A rising senior at Bennett College, a historically black women’s college in Greensboro, N.C., Jones hopes to combine her passion for medicine with a newfound enthusiasm for analytics to get a better handle on the physician burnout epidemic in the industry. To get there, she intends to pursue a master’s degree in health informatics before heading to medical school.

Jones credits her recent participation in the University of North Carolina (UNC) at Chapel Hill’s Health Informatics Data Analytics and Visualization (HiDAV) summer boot camp program – which focuses on exposing underrepresented minority students to health informatics principles – with fueling her desire to pursue health data analytics.

“I came into the program a little naïve about health informatics, but the idea of pursuing the technological side of being a physician really intrigued me,” Jones said. “The program helped me realize the role of data science in medicine.”

Creating a New Learning Environment

HiDAV is part of UNC-Chapel Hill’s Project ENABLE (Extensible Network-Accessible Biomedical & Health Informatics Lifelong Learning Environment), created in 2018  with the help of a three-year, $1.6 million grant from the United Health Foundation to support growth of the 21st century health workforce. An extension of the Carolina Health Informatics Program, Project ENABLE draws expertise from the university’s School of Information and Library Science and six other schools, including the UNC School of Medicine and the UNC School of Nursing.

Project ENABLE also benefits from close partnerships with several area health care organizations, as well as companies specializing in biopharmaceuticals, heath care, IT and analytics, including Optum, said program director and UNC-Chapel Hill professor Javed Mostafa.

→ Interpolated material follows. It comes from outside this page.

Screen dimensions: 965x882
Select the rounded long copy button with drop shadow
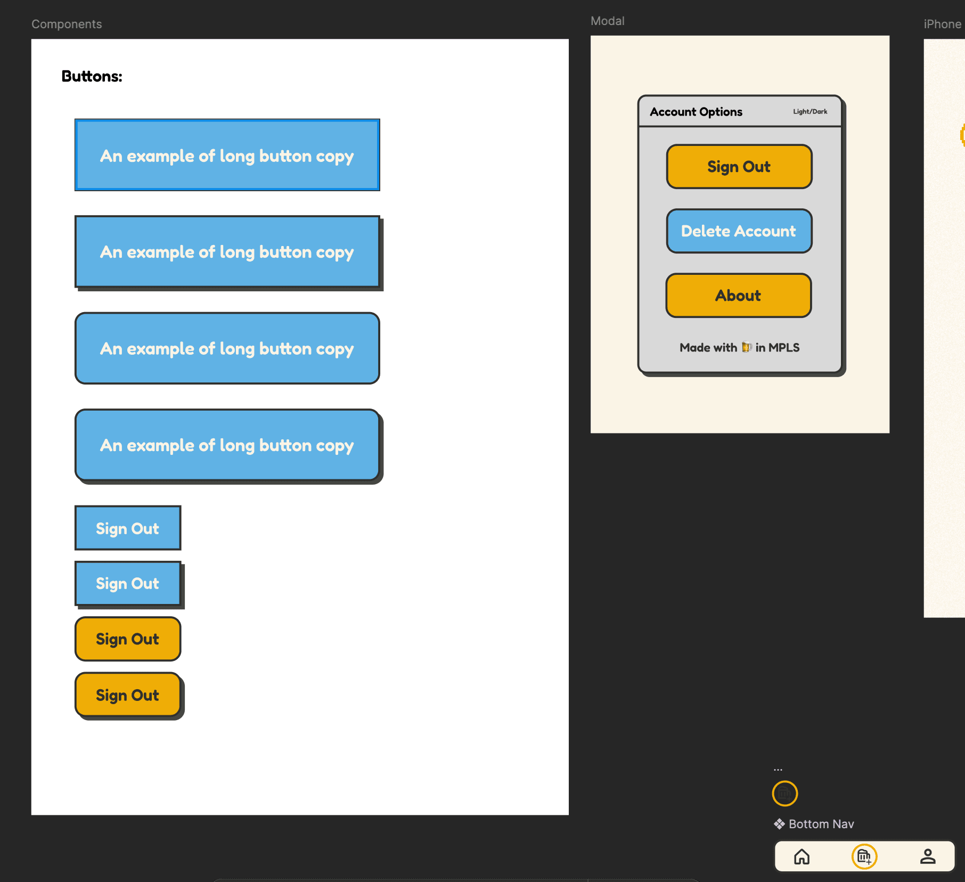click(227, 445)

“It’s important for young people to understand that there are challenging scientific problems in health care that demand innovative computational analytics approaches and techniques,” Mostafa said. “We train students to primarily focus on basic foundational analytics methods and techniques to show them with realistic data sets how to work to solve those problems.”

Students participating in HiDAV are required to complete a project in which they apply analytics techniques to real-world health care issues. Jones’ project focused on using text mining to determine Parkinson’s disease patterns related to gender differences, environment and genetic mechanisms.

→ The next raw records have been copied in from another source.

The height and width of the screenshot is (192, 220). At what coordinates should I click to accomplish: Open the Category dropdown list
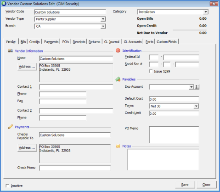pyautogui.click(x=206, y=12)
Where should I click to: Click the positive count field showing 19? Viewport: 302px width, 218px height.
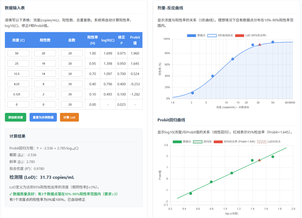[45, 64]

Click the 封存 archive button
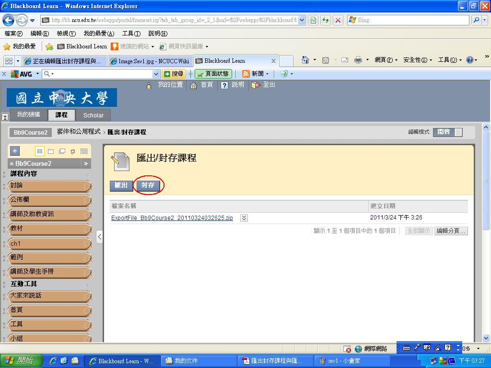click(x=148, y=185)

“I learned how to go through documents I probably would have never considered using the Python programming language,” she said. “It really enhanced my research.”

In addition to HiDAV, the grant supports creation of new health informatics online course content based on the boot camp program, and a new online master’s degree to help working professionals develop expertise in the field.

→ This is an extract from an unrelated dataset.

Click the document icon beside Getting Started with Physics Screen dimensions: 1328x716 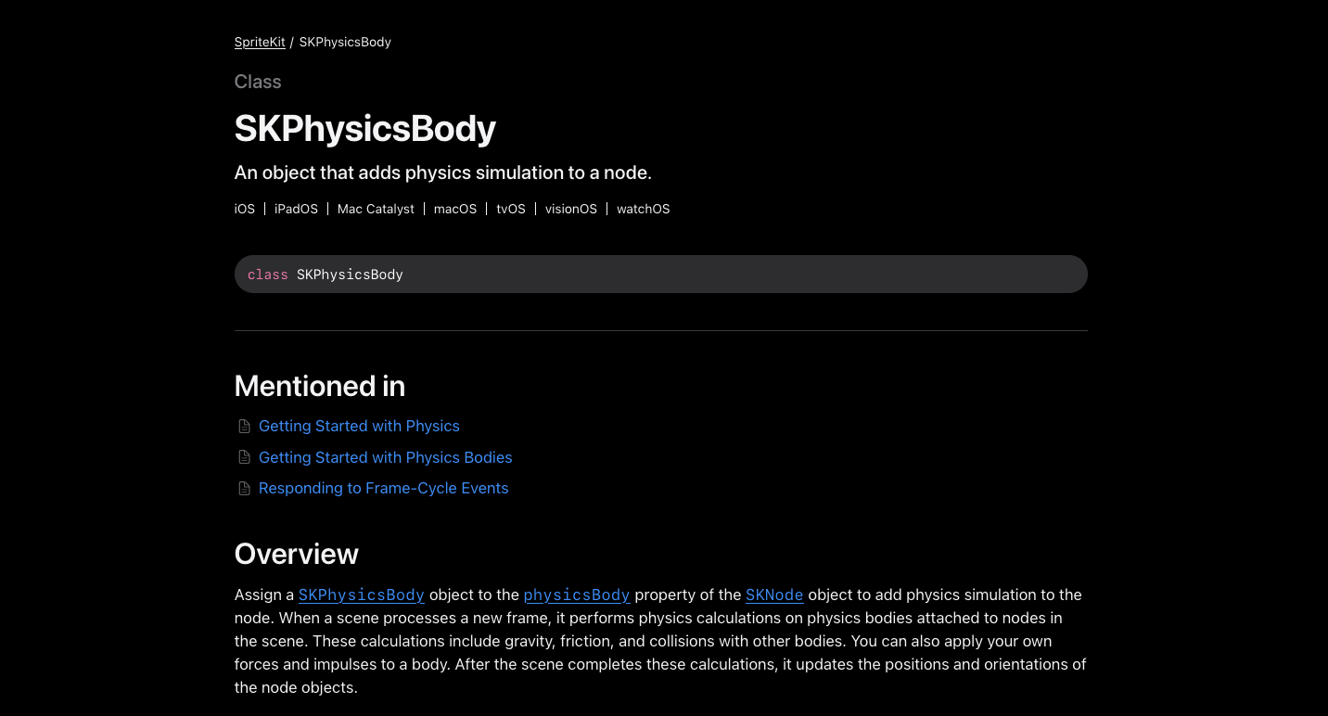coord(245,427)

Investing in a 21st Century Health Workforce

Nine students took part in the HiDAV boot camp program in its second year. Mostafa calls the program’s success especially important because of the current lack of diverse participants in the health informatics field. A 2018 report from the National Science Board shows that while Hispanics, blacks and American Indians or Alaska Natives comprise 27 percent of the U.S. population age 21 and older, they represent just 11 percent of Americans in science and engineering occupations.

“Having data scientists from broad socioeconomic and cultural backgrounds is critical because health care touches everyone,” Mostafa said. “It’s not just about solving for different types of questions, but also coming up with those questions and being able to understand the context of what kind of data we need to collect and what kinds of ways we can then break down that information so we can understand it better.”

UnitedHealth Group is invested in creating a modern health care workforce to meet 21st century needs. Earlier this month, UnitedHealth Group and the Atlanta University Center Consortium (AUCC) – the oldest and largest consortium of historically black colleges and universities – announced a partnership to prepare students to meet the growing demand for data analytics experts. UnitedHealth Group invested $8.25 million to fund the launch of the AUCC Data Science Initiative that will offer technical classes for students who want to specialize in data science or learn data analysis to give them a competitive edge when searching for jobs in their field.

In addition, since 2007, the United Health Foundation’s Diverse Scholars Initiative has provided more than $20 million to fund nearly 2,600 scholarships for undergraduate and graduate students pursuing careers as primary care health professionals, particularly in underserved communities.